“Yaapies” is how the Australian writer Malcolm Knox referred to South African cricketers in his 2005 novel Adult Book. Some may take exception to this, but it has to be acknowledged that he also manages to sum up very neatly what is wrong not just with our national cricket team, but with the South African psyche as a whole.

Chris, the main character in the novel, has this to say about South African cricketers:

The Yaapies jump around. Busy, punky, athletic. They think they’re like us, but they’re not, not at all. Something in their history makes them tough but insecure, hard on the surface but soft–centred. They fight and fight and never give up, but when you’ve beaten them, there’s something in them that accepts it. As if deep down they’re too guilty to take the last step.

What Knox successfully puts his finger on here is a fundamental lack of collective self belief that continues to prevent South Africans from achieving their full potential. There is plenty of idealism in the nation, abundant skills and resources, many decent people and a still potent core of optimism that comes from our collective success in pulling away from the brink of ruinous civil war. Despite this, there remains an over-arching pall of negativity throughout society that all too often becomes self-fulfilling. This dampens enthusiasm and stifles hope for the future. Real achievements are routinely played down while problems are too often conflated into unmanageable threats.

History is replete with the extraordinary things that can be achieved when a nation, or even an ethnic group, works together with a sense of common purpose. One particularly striking example took place in the latter half of the 19th century, when Japan transformed itself from a quasi-medieval, feudal society into a modern economic and military superpower capable of competing with the most advanced European countries. Japan achieved this not by sacrificing its own traditional culture but rather by harnessing the dynamics of that culture to assimilate what was useful in the rival European culture and to fully exploit this for its own ends. As a result, Japan not only avoided the fate of other non-European societies that failed to adapt fast enough and were consequently swallowed up by predatory colonialists, but even succeeded in becoming an imperial power itself.

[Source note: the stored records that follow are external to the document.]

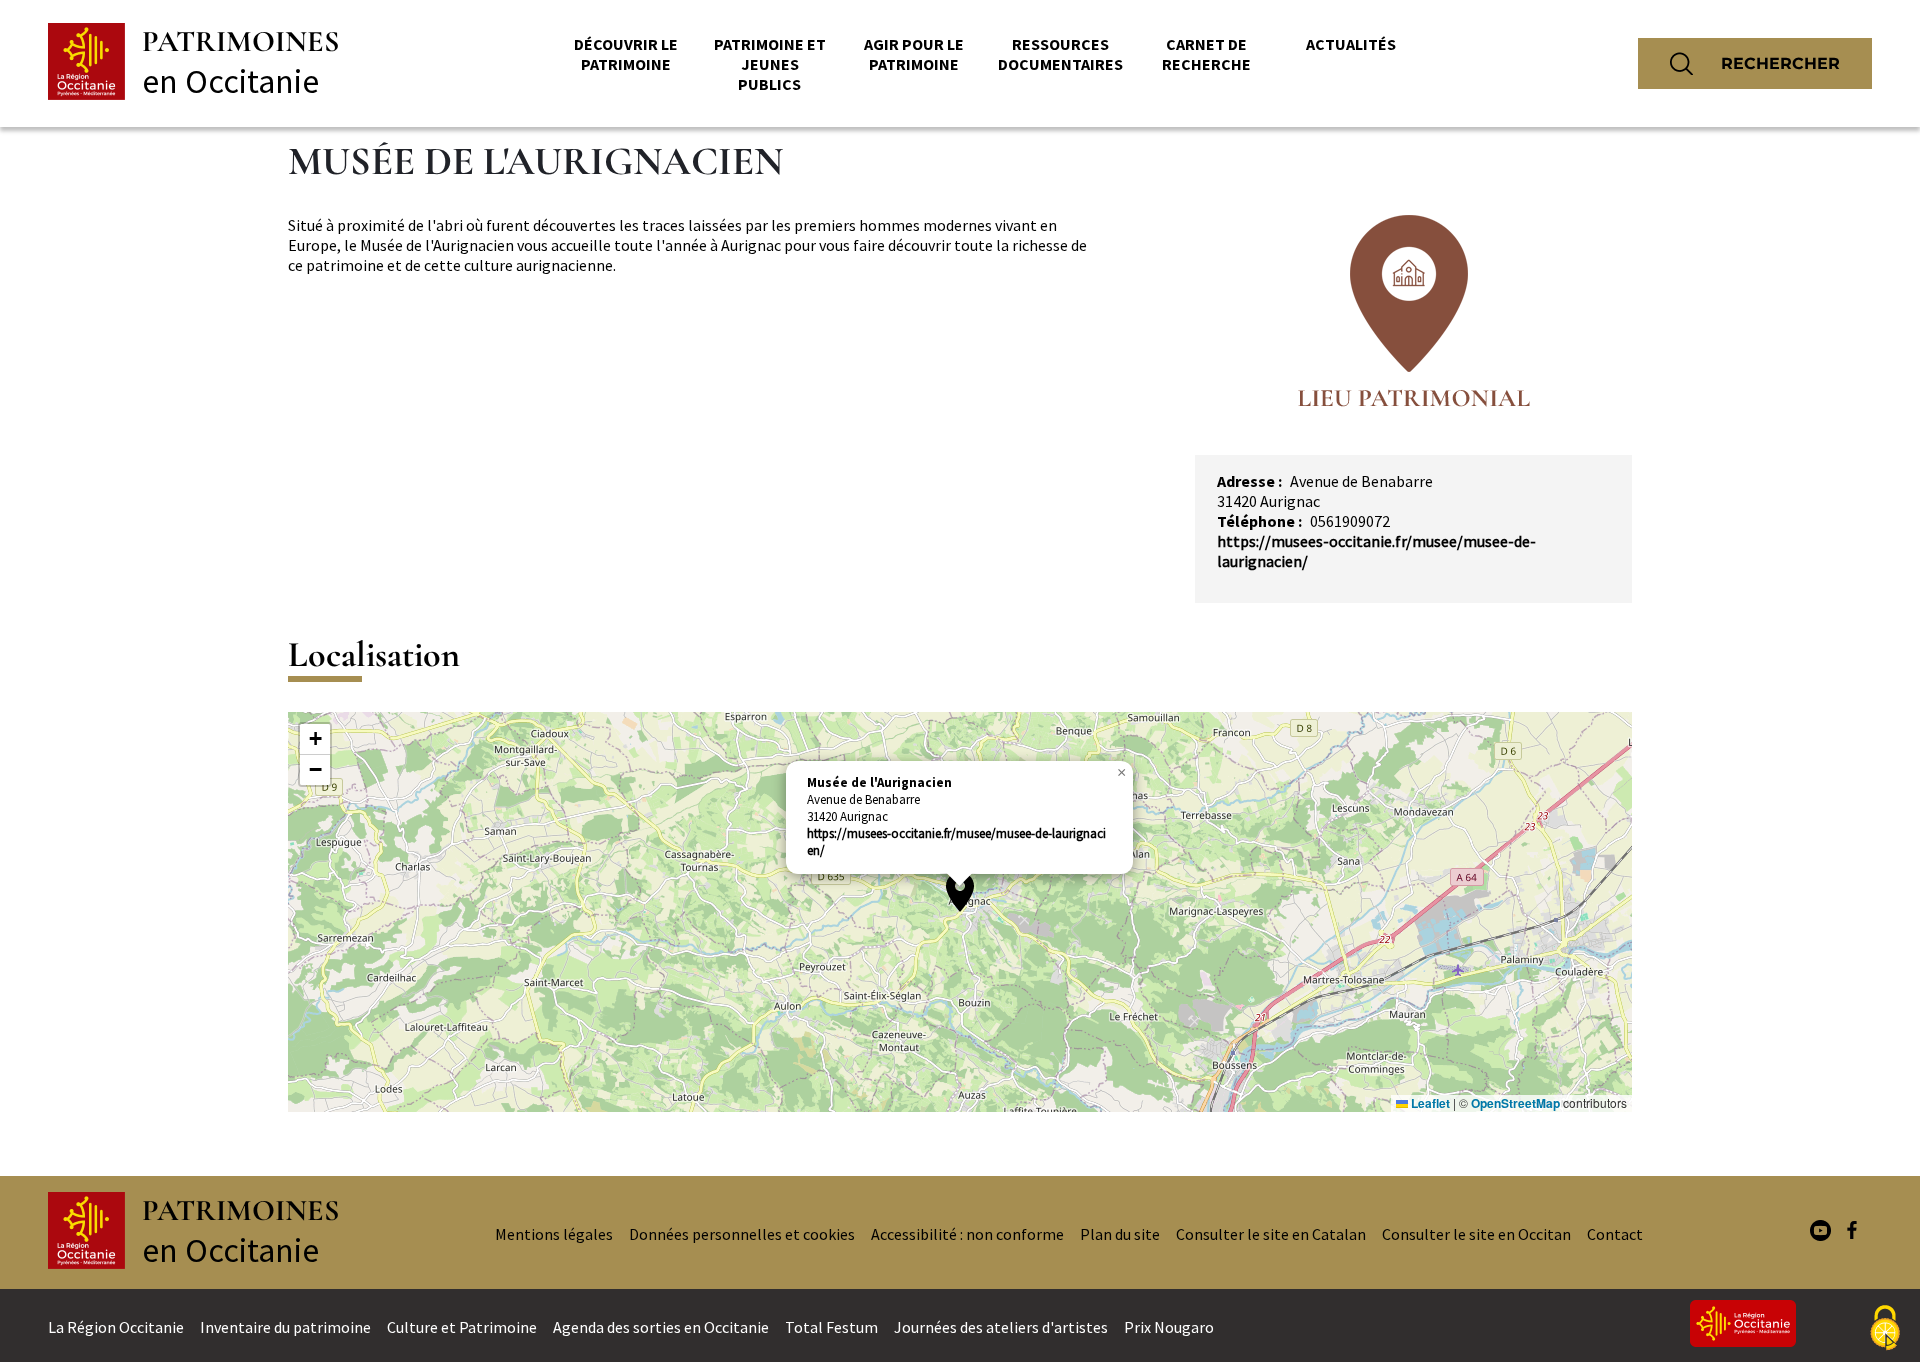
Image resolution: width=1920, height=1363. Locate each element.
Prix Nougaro (1169, 1327)
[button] (960, 892)
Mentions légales (554, 1234)
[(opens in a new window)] (1820, 1232)
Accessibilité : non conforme (967, 1234)
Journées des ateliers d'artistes (1001, 1327)
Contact (1615, 1234)
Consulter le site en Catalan (1271, 1234)
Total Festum (831, 1327)
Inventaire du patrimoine (285, 1327)
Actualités (1351, 44)
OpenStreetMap (1515, 1103)
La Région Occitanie (116, 1327)
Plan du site (1120, 1234)
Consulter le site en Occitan (1476, 1234)
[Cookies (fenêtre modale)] (1885, 1329)
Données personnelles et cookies (742, 1234)
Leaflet (1429, 1103)
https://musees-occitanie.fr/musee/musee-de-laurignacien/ (956, 842)
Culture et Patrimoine (462, 1327)
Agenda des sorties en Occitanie (661, 1327)
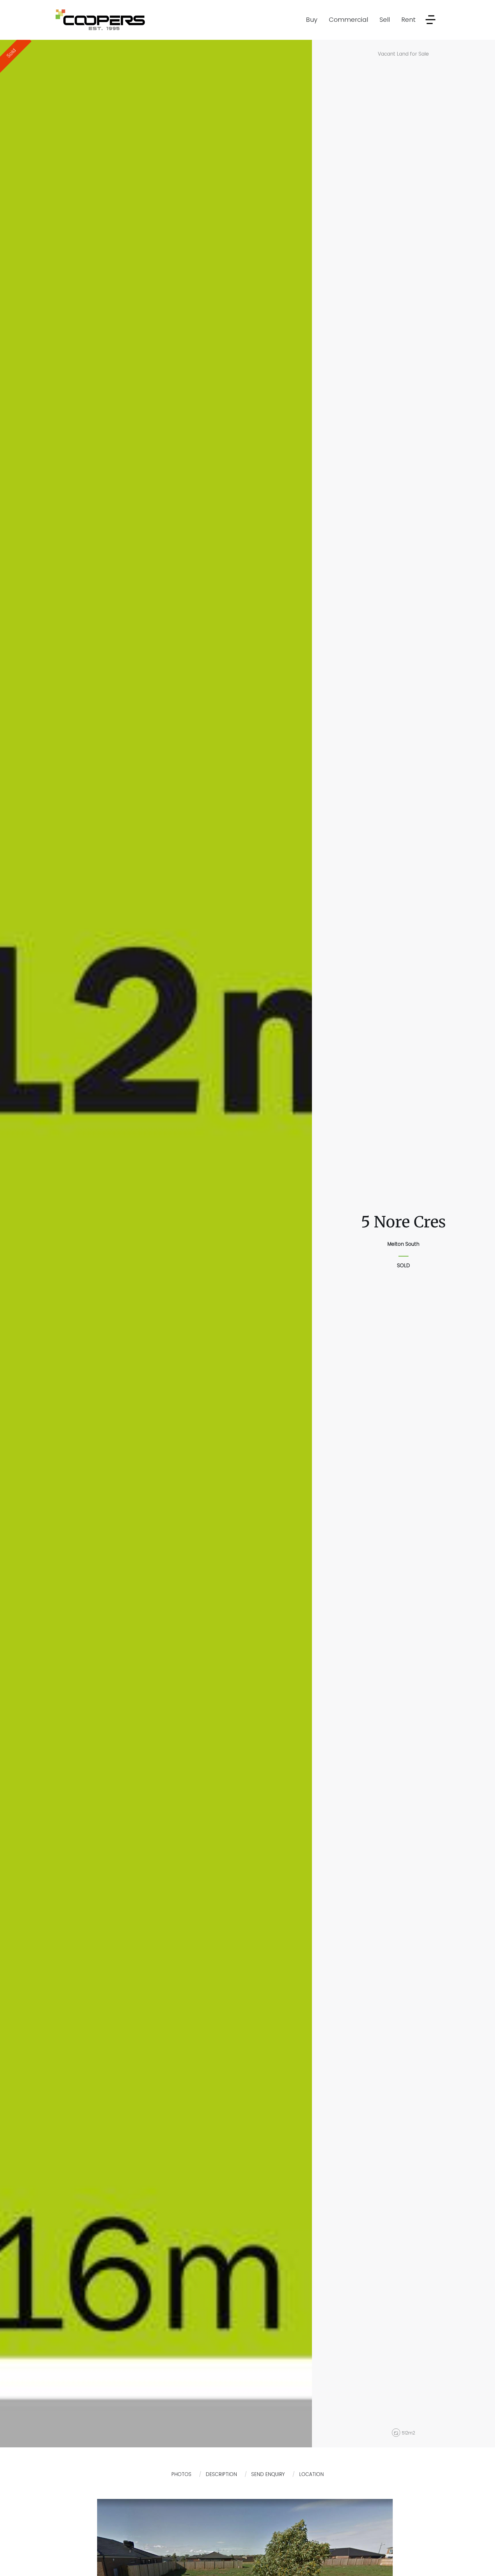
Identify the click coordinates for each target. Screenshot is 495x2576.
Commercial (348, 19)
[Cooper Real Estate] (100, 19)
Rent (408, 19)
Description (221, 2474)
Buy (311, 19)
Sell (385, 19)
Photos (181, 2474)
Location (311, 2474)
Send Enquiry (268, 2474)
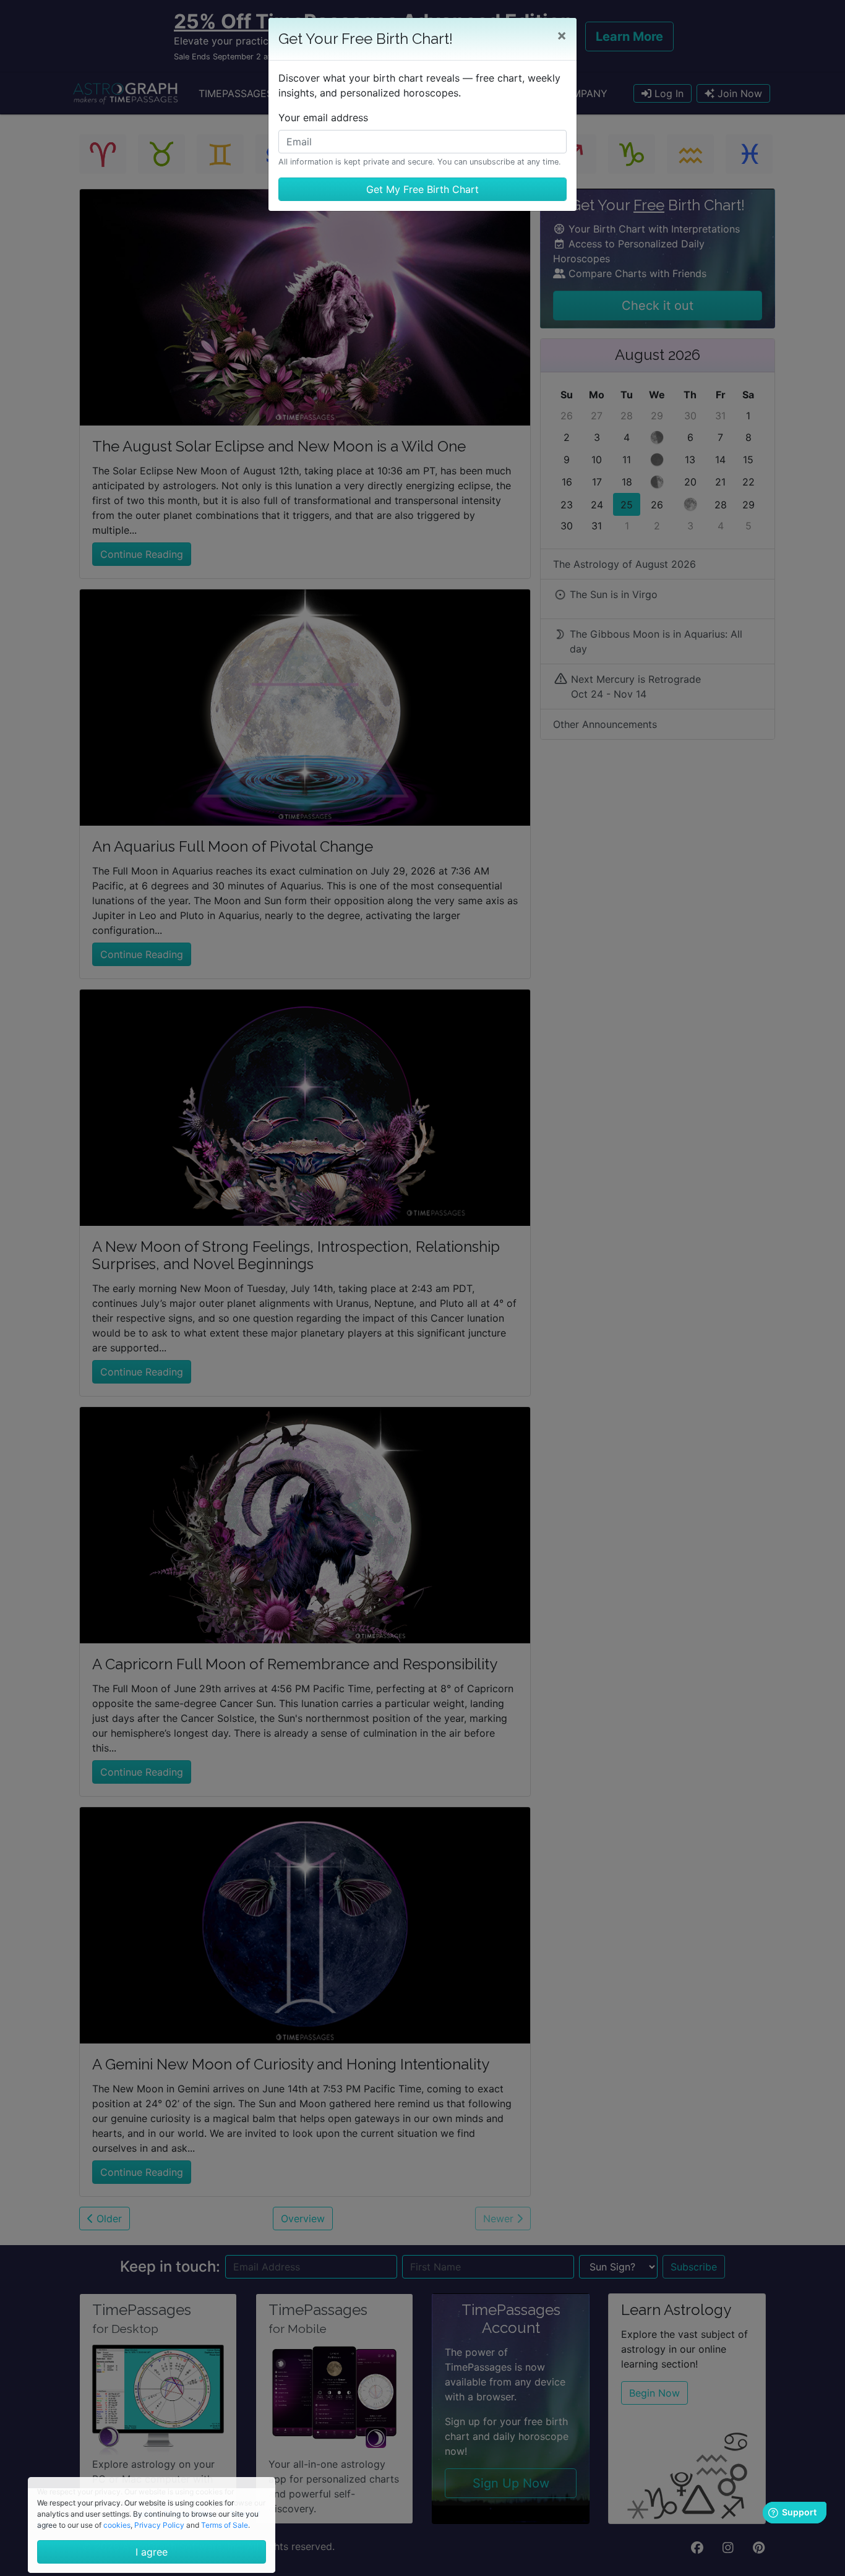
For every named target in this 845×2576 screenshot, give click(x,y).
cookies (117, 2525)
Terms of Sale (224, 2525)
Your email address (323, 117)
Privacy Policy (159, 2525)
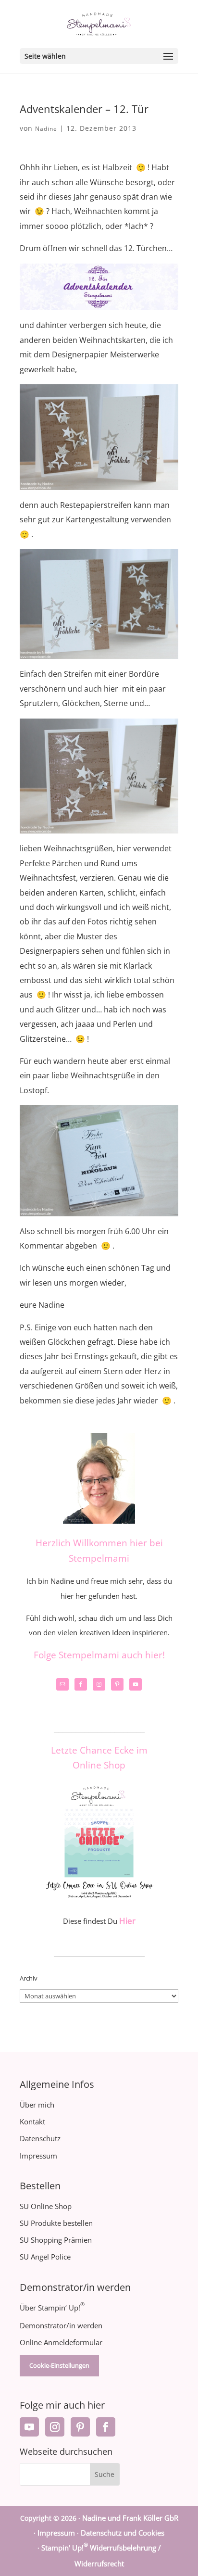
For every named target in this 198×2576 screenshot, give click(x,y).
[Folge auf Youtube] (29, 2427)
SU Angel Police (45, 2256)
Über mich (37, 2104)
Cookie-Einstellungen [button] (59, 2365)
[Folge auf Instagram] (54, 2427)
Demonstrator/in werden (61, 2325)
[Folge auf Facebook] (105, 2427)
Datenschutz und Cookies (122, 2533)
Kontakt (32, 2121)
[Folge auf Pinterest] (80, 2427)
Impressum (38, 2155)
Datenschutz (40, 2138)
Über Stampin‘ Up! (52, 2307)
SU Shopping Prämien (56, 2240)
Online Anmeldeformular (61, 2342)
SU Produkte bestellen (56, 2223)
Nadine (46, 129)
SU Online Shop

One can point to other examples. The remarkable transformation of the land of Israel from a sparsely populated colonial backwater into a thriving modern state in the face of such daunting odds is one. Another is how post-World War I Turkey arose Phoenix-like from the ruins of the Ottoman Empire, spectacularly reversing three centuries of near-constant decline to re-establish itself as a strong, prosperous presence on the world stage.

There is a striking local parallel we can point to. Inevitably, it has its dark side, yet its underlying lessons are profound. This was the way the Afrikaner community was able to pick itself up by its bootstraps in the aftermath of the Anglo-Boer war through a sustained and impressive series of economic, cultural, educational and political upliftment initiatives.

The extent to which Afrikaners succeeded in transforming themselves has to be admired, whatever reservations one might have with some of the methods employed. A host of organisations and institutions aimed at promoting Afrikaner welfare in every conceivable sphere were launched, particularly during the inter-war years. The Federasie van Afrikaanse Kultuurvereenigings, financial giants like Saambou, Volkskas Bank and Sanlam Insurance, workers’ organisations like Spoorbond and charitable institutions like Reddingsdaad were just a few of these. Inspired by an intense spirit of ethnic solidarity and national pride (something so dramatically illustrated by the 1938 Great Trek Centenary celebrations), Afrikaners confronted head-on, and to a great extent overcame, the problems of poverty, lack of education and skills and political powerlessness that had so bedevilled them in the grim years following the loss of their independence.

Of course, this is not the whole story. Much of these undoubted achievements were marred by the fact that Afrikaner upliftment was in part facilitated by existing racist legislation that accorded special privileges to the white minority while placing unacceptable restrictions on legitimate black aspirations. There were statutory colour bars limiting skilled and most semi-skilled positions in the workplace to whites only, not to mention racially differentiated wage levels, among many other iniquitous laws.

How, therefore, should one evaluate the whole phenomenon?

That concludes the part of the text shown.